What do you need to start doing machine learning

Machine learning types are divided into three categories:

  • supervised, when learning process goes through building connections between known variables and known output data. In this case output value and variable create the labelled dataset. This machine learning  type  include algorithms like decision trees, regression analysis,neural networks and others.
  • unsupervised. Here some variables and output data are unclassified. The algorithm should create labels using unsupervised algorithms. One of the unsupervised algorithms is k-means clustering.
  • reinforcement. This machine learning category that constantly upgrade it’s model by using feedback from previous iterations. Standard reinforcement learning has measurebale criteria of performance, but the output here is graded.

To start perform machine learning you will need set of input data or variables, programming language and libraries to process data,  algorithms and visualisation tools.

Important step for machine learning is data scrubbing, process of modifying and refining, deleting duplicate or incomplete data, that makes it more adjusted to work with. First step is selection of the most important features for our dataset.

Next step is row compression, when two or more rows can be reduced into one. The rows data can be text and numeric, that will make compression process more complicated. One-hot encoding is the process when text values can be converted into numerical values, that will make conversion process easier. Binning is the process of converting numeric data into True/False values.  Very often you can get a missing data in your dataset. Missing data should be approximated and there is a few techniques to do it: to use mode value, to use median value, or missing values can be removed from dataset.

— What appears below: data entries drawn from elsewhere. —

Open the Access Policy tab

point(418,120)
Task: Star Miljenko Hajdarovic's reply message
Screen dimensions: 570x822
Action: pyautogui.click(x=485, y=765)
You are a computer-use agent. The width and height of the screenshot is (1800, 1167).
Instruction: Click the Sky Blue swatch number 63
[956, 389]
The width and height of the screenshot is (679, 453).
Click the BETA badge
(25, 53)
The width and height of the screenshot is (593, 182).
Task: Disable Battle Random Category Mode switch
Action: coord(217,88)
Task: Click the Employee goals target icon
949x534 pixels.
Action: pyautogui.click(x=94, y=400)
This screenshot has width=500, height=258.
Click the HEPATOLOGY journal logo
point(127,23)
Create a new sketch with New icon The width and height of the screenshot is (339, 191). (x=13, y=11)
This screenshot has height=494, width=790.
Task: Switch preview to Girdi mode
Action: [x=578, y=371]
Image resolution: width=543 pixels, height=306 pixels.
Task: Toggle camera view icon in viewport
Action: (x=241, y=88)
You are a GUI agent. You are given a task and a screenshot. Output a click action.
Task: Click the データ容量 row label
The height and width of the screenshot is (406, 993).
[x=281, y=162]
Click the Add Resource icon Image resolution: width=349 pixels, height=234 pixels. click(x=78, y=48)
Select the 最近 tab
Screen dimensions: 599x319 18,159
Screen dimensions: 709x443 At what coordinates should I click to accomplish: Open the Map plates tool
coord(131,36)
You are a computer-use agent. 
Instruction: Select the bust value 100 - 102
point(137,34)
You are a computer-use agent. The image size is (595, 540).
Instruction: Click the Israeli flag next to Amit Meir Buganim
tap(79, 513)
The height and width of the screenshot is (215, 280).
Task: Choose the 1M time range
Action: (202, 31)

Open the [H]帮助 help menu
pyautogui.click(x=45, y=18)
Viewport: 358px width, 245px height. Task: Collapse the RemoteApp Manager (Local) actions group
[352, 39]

Next step is to  mix the data to avoid any biases, and split it into training and test data. The test data should be around 20-30% of all data, and training data – 70-80%. After data is randomised, model should be applied to training data. Here model works with training data and  output data. As a result model will be able to analyse relationship between trained data and output data.

Further step is prediction accuracy analysis. The most frequently used method is measurement of mean absolute error. Here every prediction in the model examines with average error score.

Another important step, that can replace simple splitting data to training and testing one is cross validation, it can be exhaustive and non-exhaustive cross validation, that is maximises availability of training data.